Cruising GP, Jonty Pearce, suggests giving the tide tables a rest and keeping an eye on the moon instead...
The sun was shining on the sea,
Shining with all his might:
He did his very best to make
The billows smooth and bright–
And this was odd, because it was
The middle of the night.
The moon was shining sulkily,
Because she thought the sun
Had got no business to be there
After the day was done–
“It’s very rude of him,” she said,
“To come and spoil the fun!
– Lewis Carroll
When gazing up at a full moon, It still amazes to me that man has actually stood there, thereby totally undermining the notion of the man in the moon living off its cheesy structure. The sun itself may rise and set in a daily predictable sort of way, but the moon has its own complicated life of waxing, waning, and being full or new which, I have to admit, has always slightly confused me. I’ve always forgotten which way round a crescent moon starts and finishes, and my understanding of the term gibbous is vague. In my line of work, PUN’s and DEN’s rule – Patient’s Unmet Needs and Doctor’s Educational Needs. With my annual appraisal looming this afternoon, I decided that I should apply the principles of SEN’s (Sailors Educational Needs) and update myself.
That great learning resource, Wikipedia, taught me that the life of the lunar cycle is best considered from the starting point of the ‘new moon’ – a situation where both the sun and the moon are aligned on the same side of the Earth, resulting in the side of the moon facing the Earth being in shadow apart from the reflected dim ‘earthlight’. In the Northern Hemisphere, as the moon waxes (the amount of illuminated surface as seen from Earth is increasing), the lunar phases progress through new moon, crescent moon, first-quarter moon, gibbous moon, and full moon. During this waxing process, we see the rim of light starting on the right hand side of the moon, spreading leftwards till the moon is full. The moon is then said to wane as it passes back through the gibbous phase, third-quarter moon, crescent moon (with the rim of light now on the left) and back to new moon.

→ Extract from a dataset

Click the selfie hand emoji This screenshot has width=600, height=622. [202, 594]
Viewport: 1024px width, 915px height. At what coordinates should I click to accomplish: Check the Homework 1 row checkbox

I am now happy in my lunarcy educational status and can tell that a crescent moon concave to the left is waxing while conversely a crescent moon concave to the right is on the way out. And gibbous simply means that the moon phase is between half and full! Watch out for future references to ‘sailing under a gibbous moon’ now I know what I’m talking about.
It is very nice to know all about the phases of the moon, but why worry? The main practical sailing implication of the moon phase is, of course, the state of the tide. Spring tides, with a larger range, fill our shores just after a full or new moon. The lesser highs and lows of neap tides are seen around a half moon. In our own Welsh cruising ground around Milford Haven, an adverse spring tide current can take our speed over the ground down to a knot or two. Conversely, time it right with a fair current and passage times can be slashed. Spring and neap tides also maintain their same times of day – we find it useful to know that at Neyland morning neap high tides occur at around 11am, while spring high tides keep to 6am or thereabouts. With a cill limiting access to our berth to 3hrs either side of high tide, we need an earlier marina departure on a spring tide to be away by 9am, whilst our Sunday evening return can be late in the afternoon. During neap tides, we can have a Saturday lie-in but are unable to return on Sunday until 8pm – rather late with a 3hr drive at the end, so we generally choose to cross the cill by 2pm. The moon makes us choose between an early start with a longer weekend sail, or a lie-in and an early return. In between full and half moon, of course, we have to check the tide tables!
So, watch the moon as it sails gaily through the night (and sometimes day) skies. A little thought and application can make the tide tables a less thumbed publication, and you will feel more attuned to nature.